= Task =
Each line from the one containing "Tick the 無制限" through the final line below must be reproduced exactly, and no others.

= Extracted records =

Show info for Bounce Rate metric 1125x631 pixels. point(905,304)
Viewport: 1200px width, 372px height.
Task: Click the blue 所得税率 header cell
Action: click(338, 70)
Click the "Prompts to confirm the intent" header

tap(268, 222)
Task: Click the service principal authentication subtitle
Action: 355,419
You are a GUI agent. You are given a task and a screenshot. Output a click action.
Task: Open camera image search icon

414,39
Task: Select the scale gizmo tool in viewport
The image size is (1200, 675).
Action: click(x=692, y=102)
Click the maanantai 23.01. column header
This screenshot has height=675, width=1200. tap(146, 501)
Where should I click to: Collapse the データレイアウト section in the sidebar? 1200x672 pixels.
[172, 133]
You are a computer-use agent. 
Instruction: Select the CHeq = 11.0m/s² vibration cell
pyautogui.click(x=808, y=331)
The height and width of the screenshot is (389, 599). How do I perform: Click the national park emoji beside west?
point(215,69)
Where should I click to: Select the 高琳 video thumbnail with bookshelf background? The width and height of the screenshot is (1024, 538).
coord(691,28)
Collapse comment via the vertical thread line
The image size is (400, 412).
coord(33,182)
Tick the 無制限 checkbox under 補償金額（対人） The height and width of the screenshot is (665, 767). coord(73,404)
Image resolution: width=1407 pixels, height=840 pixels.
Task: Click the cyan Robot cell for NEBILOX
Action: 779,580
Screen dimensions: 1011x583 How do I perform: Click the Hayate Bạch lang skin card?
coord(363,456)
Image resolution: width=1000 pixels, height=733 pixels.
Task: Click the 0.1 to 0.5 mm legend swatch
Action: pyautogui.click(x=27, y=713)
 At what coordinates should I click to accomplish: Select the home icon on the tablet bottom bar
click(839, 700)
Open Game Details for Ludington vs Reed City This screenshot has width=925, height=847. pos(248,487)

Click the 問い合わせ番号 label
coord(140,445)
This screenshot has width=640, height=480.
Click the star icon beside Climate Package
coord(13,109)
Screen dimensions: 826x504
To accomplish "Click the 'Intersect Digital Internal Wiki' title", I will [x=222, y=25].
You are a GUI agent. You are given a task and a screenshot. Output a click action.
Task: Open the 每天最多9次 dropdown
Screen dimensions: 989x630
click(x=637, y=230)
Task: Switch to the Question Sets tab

= Exercise answer =
Tick the 無制限 checkbox under 補償金額（対人） The height and width of the screenshot is (665, 767). coord(73,404)
Image resolution: width=1407 pixels, height=840 pixels.
Task: Click the cyan Robot cell for NEBILOX
Action: 779,580
Screen dimensions: 1011x583 How do I perform: Click the Hayate Bạch lang skin card?
coord(363,456)
Image resolution: width=1000 pixels, height=733 pixels.
Task: Click the 0.1 to 0.5 mm legend swatch
Action: pyautogui.click(x=27, y=713)
 At what coordinates should I click to accomplish: Select the home icon on the tablet bottom bar
click(839, 700)
Open Game Details for Ludington vs Reed City This screenshot has width=925, height=847. pos(248,487)

Click the 問い合わせ番号 label
coord(140,445)
This screenshot has width=640, height=480.
Click the star icon beside Climate Package
coord(13,109)
Screen dimensions: 826x504
To accomplish "Click the 'Intersect Digital Internal Wiki' title", I will [x=222, y=25].
You are a GUI agent. You are given a task and a screenshot. Output a click action.
Task: Open the 每天最多9次 dropdown
Screen dimensions: 989x630
click(x=637, y=230)
Task: Switch to the Question Sets tab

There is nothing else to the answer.